▸ Assignment:
Give back only one number: how many lines in the data below contain the word "button".

***** Data supplied

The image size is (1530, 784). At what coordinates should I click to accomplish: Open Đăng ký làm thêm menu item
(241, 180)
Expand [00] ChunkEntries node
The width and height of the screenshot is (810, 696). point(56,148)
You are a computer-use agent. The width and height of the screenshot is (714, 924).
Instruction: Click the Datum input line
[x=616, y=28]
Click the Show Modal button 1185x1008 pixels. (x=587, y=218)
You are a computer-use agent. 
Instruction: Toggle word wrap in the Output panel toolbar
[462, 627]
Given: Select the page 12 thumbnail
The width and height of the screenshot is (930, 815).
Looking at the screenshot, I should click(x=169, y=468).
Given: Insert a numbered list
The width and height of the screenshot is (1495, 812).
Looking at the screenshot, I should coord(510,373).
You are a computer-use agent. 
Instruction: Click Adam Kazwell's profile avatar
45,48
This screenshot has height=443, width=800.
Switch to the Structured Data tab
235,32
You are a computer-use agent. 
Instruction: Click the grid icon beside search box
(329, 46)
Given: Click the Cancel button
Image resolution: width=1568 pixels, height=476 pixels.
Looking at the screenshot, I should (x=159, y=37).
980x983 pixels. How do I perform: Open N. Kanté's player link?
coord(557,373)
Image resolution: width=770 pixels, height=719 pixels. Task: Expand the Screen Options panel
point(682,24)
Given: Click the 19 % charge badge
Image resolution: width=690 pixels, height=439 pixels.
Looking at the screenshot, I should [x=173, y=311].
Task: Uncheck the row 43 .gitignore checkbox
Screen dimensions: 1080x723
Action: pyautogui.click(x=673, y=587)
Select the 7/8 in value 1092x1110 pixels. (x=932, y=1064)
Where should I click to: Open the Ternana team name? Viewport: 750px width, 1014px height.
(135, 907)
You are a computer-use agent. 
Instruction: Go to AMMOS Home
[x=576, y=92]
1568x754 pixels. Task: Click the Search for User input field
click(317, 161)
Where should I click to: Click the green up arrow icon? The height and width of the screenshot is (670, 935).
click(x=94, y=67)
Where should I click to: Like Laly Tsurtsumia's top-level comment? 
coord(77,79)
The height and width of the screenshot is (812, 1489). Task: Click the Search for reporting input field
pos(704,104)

**********

▸ Solution to the exercise:
2